__The task__
Can you put the records below into a numbered list, one line per entry, with the blank lines left out?

__Source records__
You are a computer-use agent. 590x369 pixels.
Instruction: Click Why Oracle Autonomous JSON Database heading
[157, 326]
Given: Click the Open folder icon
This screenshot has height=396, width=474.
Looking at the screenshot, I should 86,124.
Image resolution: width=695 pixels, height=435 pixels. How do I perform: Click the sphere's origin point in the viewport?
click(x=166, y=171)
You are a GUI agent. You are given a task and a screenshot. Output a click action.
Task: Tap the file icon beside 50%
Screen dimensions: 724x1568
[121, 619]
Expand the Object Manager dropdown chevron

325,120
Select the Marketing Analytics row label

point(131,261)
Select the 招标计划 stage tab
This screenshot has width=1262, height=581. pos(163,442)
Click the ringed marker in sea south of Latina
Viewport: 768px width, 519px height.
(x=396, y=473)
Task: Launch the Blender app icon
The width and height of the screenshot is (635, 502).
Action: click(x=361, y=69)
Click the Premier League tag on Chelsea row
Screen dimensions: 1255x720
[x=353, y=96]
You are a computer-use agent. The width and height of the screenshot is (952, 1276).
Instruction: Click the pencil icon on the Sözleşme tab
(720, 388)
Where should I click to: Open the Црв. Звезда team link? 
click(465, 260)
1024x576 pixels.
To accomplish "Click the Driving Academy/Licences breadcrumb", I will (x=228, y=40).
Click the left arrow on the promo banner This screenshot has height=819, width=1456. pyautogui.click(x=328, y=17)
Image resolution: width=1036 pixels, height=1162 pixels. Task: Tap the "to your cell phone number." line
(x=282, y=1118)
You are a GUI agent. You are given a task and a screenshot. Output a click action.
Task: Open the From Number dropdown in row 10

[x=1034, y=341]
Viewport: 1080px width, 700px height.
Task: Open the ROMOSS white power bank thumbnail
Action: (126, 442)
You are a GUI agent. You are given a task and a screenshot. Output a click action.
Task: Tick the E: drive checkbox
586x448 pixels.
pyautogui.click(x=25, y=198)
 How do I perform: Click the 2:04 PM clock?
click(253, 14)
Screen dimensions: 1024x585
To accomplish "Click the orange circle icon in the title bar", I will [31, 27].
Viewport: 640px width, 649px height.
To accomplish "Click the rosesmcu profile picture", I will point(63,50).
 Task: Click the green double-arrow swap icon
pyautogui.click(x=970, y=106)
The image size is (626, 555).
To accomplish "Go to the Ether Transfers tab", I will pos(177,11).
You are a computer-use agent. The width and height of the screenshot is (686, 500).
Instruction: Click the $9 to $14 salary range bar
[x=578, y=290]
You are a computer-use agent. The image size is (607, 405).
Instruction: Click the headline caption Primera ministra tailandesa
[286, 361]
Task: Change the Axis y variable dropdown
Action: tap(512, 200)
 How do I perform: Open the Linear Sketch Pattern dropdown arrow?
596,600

__Final result__
1. You are a computer-use agent. 590x369 pixels.
2. Instruction: Click Why Oracle Autonomous JSON Database heading
3. [157, 326]
4. Given: Click the Open folder icon
5. This screenshot has height=396, width=474.
6. Looking at the screenshot, I should 86,124.
7. Image resolution: width=695 pixels, height=435 pixels. How do I perform: Click the sphere's origin point in the viewport?
8. click(x=166, y=171)
9. You are a GUI agent. You are given a task and a screenshot. Output a click action.
10. Task: Tap the file icon beside 50%
11. Screen dimensions: 724x1568
12. [121, 619]
13. Expand the Object Manager dropdown chevron
14. 325,120
15. Select the Marketing Analytics row label
16. point(131,261)
17. Select the 招标计划 stage tab
18. This screenshot has width=1262, height=581. pos(163,442)
19. Click the ringed marker in sea south of Latina
20. Viewport: 768px width, 519px height.
21. (x=396, y=473)
22. Task: Launch the Blender app icon
23. The width and height of the screenshot is (635, 502).
24. Action: click(x=361, y=69)
25. Click the Premier League tag on Chelsea row
26. Screen dimensions: 1255x720
27. [x=353, y=96]
28. You are a computer-use agent. The width and height of the screenshot is (952, 1276).
29. Instruction: Click the pencil icon on the Sözleşme tab
30. (720, 388)
31. Where should I click to: Open the Црв. Звезда team link? 
32. click(465, 260)
33. 1024x576 pixels.
34. To accomplish "Click the Driving Academy/Licences breadcrumb", I will (x=228, y=40).
35. Click the left arrow on the promo banner This screenshot has height=819, width=1456. pyautogui.click(x=328, y=17)
36. Image resolution: width=1036 pixels, height=1162 pixels. Task: Tap the "to your cell phone number." line
37. (x=282, y=1118)
38. You are a GUI agent. You are given a task and a screenshot. Output a click action.
39. Task: Open the From Number dropdown in row 10
40. [x=1034, y=341]
41. Viewport: 1080px width, 700px height.
42. Task: Open the ROMOSS white power bank thumbnail
43. Action: (126, 442)
44. You are a GUI agent. You are given a task and a screenshot. Output a click action.
45. Task: Tick the E: drive checkbox
46. 586x448 pixels.
47. pyautogui.click(x=25, y=198)
48.  How do I perform: Click the 2:04 PM clock?
49. click(253, 14)
50. Screen dimensions: 1024x585
51. To accomplish "Click the orange circle icon in the title bar", I will [31, 27].
52. Viewport: 640px width, 649px height.
53. To accomplish "Click the rosesmcu profile picture", I will point(63,50).
54.  Task: Click the green double-arrow swap icon
55. pyautogui.click(x=970, y=106)
56. The image size is (626, 555).
57. To accomplish "Go to the Ether Transfers tab", I will pos(177,11).
58. You are a computer-use agent. The width and height of the screenshot is (686, 500).
59. Instruction: Click the $9 to $14 salary range bar
60. [x=578, y=290]
61. You are a computer-use agent. The image size is (607, 405).
62. Instruction: Click the headline caption Primera ministra tailandesa
63. [286, 361]
64. Task: Change the Axis y variable dropdown
65. Action: tap(512, 200)
66.  How do I perform: Open the Linear Sketch Pattern dropdown arrow?
67. 596,600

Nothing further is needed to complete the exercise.